[Dataset entries]

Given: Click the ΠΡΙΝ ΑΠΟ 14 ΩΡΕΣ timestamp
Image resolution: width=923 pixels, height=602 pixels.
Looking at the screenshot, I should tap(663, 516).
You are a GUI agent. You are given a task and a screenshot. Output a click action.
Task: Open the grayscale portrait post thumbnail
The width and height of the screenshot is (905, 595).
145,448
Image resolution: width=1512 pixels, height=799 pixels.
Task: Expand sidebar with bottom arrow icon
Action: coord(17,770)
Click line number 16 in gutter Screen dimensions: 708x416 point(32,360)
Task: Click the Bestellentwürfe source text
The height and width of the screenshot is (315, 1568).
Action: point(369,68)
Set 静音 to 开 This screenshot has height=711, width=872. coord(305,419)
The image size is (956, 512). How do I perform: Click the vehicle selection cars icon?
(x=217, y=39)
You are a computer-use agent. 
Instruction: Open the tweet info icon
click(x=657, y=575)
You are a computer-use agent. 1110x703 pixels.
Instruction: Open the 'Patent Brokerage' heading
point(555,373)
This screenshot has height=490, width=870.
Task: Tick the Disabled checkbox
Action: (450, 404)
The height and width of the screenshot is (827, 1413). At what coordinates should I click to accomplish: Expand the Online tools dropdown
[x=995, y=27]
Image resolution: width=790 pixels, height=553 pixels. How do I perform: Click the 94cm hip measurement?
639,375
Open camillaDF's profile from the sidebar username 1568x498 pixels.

WHAT YOU WILL DO: Respond with the exact lines running from the one that contains "Instruction: Open the tweet info icon" through the last line of the data above, and no other lines.

REPLY:
Instruction: Open the tweet info icon
click(x=657, y=575)
You are a computer-use agent. 1110x703 pixels.
Instruction: Open the 'Patent Brokerage' heading
point(555,373)
This screenshot has height=490, width=870.
Task: Tick the Disabled checkbox
Action: (450, 404)
The height and width of the screenshot is (827, 1413). At what coordinates should I click to accomplish: Expand the Online tools dropdown
[x=995, y=27]
Image resolution: width=790 pixels, height=553 pixels. How do I perform: Click the 94cm hip measurement?
639,375
Open camillaDF's profile from the sidebar username 1568x498 pixels.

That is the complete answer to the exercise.